A reminder that good things often start with what’s left.
I stood there, fridge door wide open, and stared at a Costco-sized tub of kimchi.
I had bought it because it was a deal, and “we would eat it!” And we did eat it. But there was still so. much. left. Because, again, Costco-sized tub.
Kimchi never really goes bad, so it probably would have been fine living in the fridge for a bit (or a lot) longer. But I didn’t want it taking up precious space anymore, so I did what many Asian grandmas would do: I made it into soup.

And that’s when it hit me. For millennia, people — and let’s be honest, mostly women — have been doing this exact thing: taking what’s on hand, refusing to waste it, and turning it into something comforting. Not out of trendiness or moral virtue, but because they had to.
Before “zero waste” and “farm-to-table” were hashtags, this was just life. The art of stretching. The daily creativity of feeding people with whatever was in your kitchen.
What I made that day was kimchi jjigae. It’s what happens when kimchi gets really fermented and a bit too funky to eat raw — some people like it that way, but I find it too sour. You toss it in a pot with onions, tofu, and pork, and let it simmer into something new. The Costco kimchi I was tired of looking at became lunch and dinner for two days. And I was so pleased with myself — being able to make a delicious meal that lasted us for days out of whatever we had on hand.
My train of thought continued down the track of other “reimagined leftovers” foods. Of course, I thought of fried rice first — the ultimate leftovers food. The sad leftover carrot from the bunch you bought for something else? The random quarter of an onion in the fridge? The scraps of leftover chicken that aren’t enough for a full meal? The bag of frozen peas you forgot about at the back of the freezer? Add some leftover rice (better than fresh because it’s drier and thus better for frying), a bit of soy sauce, and an egg, and you’ve got dinner. Fried rice is resourcefulness turned into comfort food.

Every culture has its own version of this kind of ingenuity.
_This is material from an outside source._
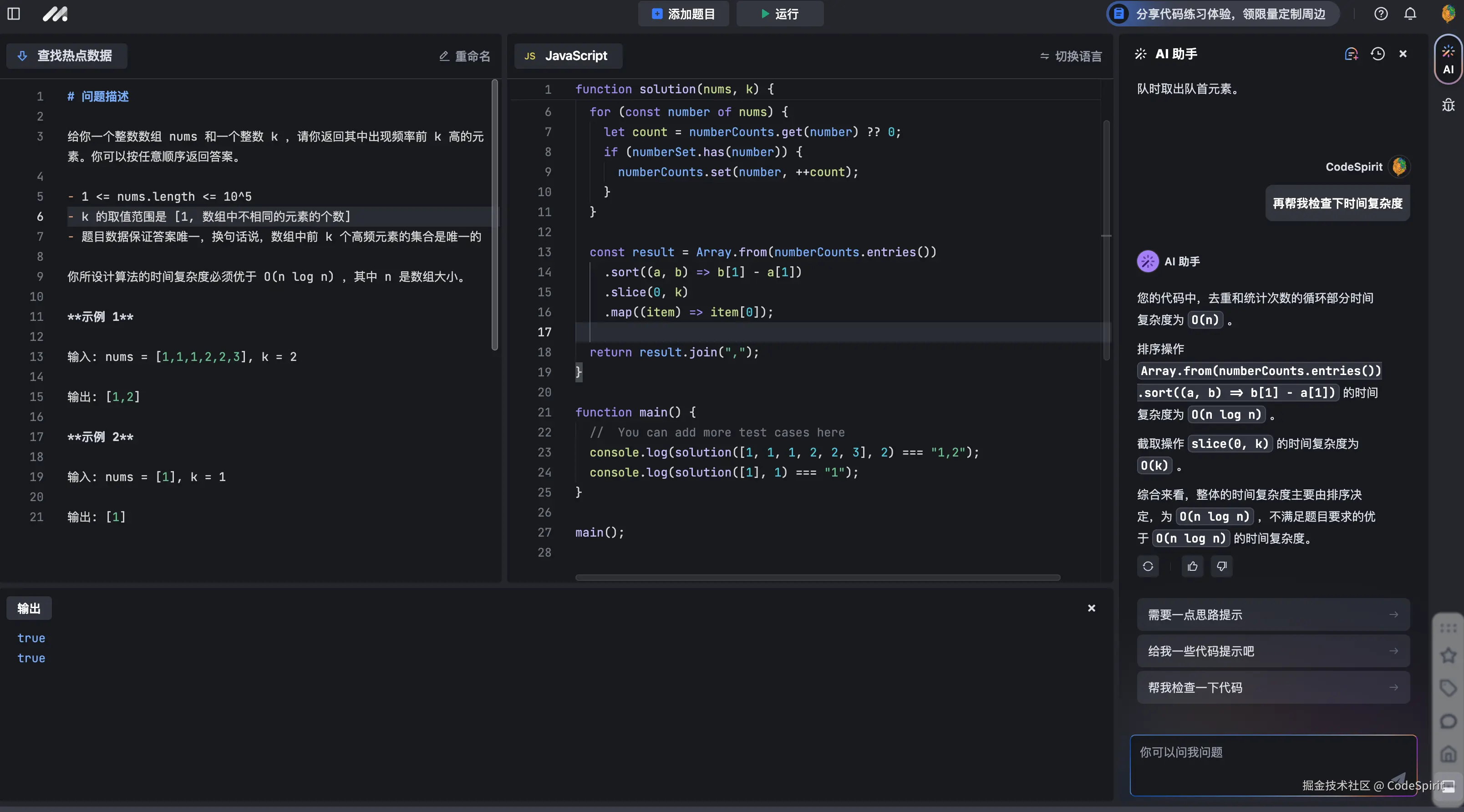Click the bug report icon on right edge
1464x812 pixels.
[1448, 105]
In Japan, extra rice can be shaped into onigiri. In Spain, leftover chicken or fish becomes croquetas. In Italy, yesterday’s bread is soaked and turns into panzanella. In Mexico, stale tortillas transform into chilaquiles. In Cuba, leftover beef is shredded into ropa vieja (literally “old clothes”!). In Hawaii, Spam became a staple after World War II, when imported meat was scarce; now Spam musubi is a cultural icon and proof that what begins as survival can evolve into identity. Across continents and cuisines, people have been practicing the same instinct for centuries: don’t waste, just reimagine.
It’s proof that good food doesn’t have to start from scratch. It starts from what’s left. And in many cases, those dishes become culturally iconic.
All of this feels especially relevant again. The vibe right now feels a bit like the early days of COVID lockdown — everyone staying home, cooking with what they had, googling “how long does x last in the fridge.” Between layoffs, inflation, and grocery prices that make you want to puke, everyone’s trying to make things last a little longer. The old ways — the scrappy, make-it-work ways — suddenly look a lot like wisdom.
While it can sometimes be stressful and overwhelming, there’s something satisfying about being able to look at what’s in the fridge and make something delicious out of it. It’s like a personal episode of “Chopped” but without the curveball of having to use an ostrich egg.

That’s where creativity happens: not in abundance, but in constraint. There’s an art to turning a few mushrooms, some small carrots, and half a lemon into something edible, even delicious. (These are things in my fridge right now. I will be making soup.)
I’ve thought about how we as a modern society have rebranded all of this. Meal prepping and batch cooking are just different names for “cook once, eat twice.” Sustainability and zero-waste are things your grandmother called “using what’s in the pot.” They weren’t doing this with the intention of saving the planet. They were doing it to save their money while feeding hungry mouths.
Our mothers and grandmothers might not have called it resilience, or creativity, or sustainability. They just called it dinner.
There’s comfort in that — in knowing that when things feel uncertain, when money’s tight or plans fall apart, we can still make something nourishing out of what remains.
There’s some deeper thought here that extends beyond food, but I’m too hungry to dive into that.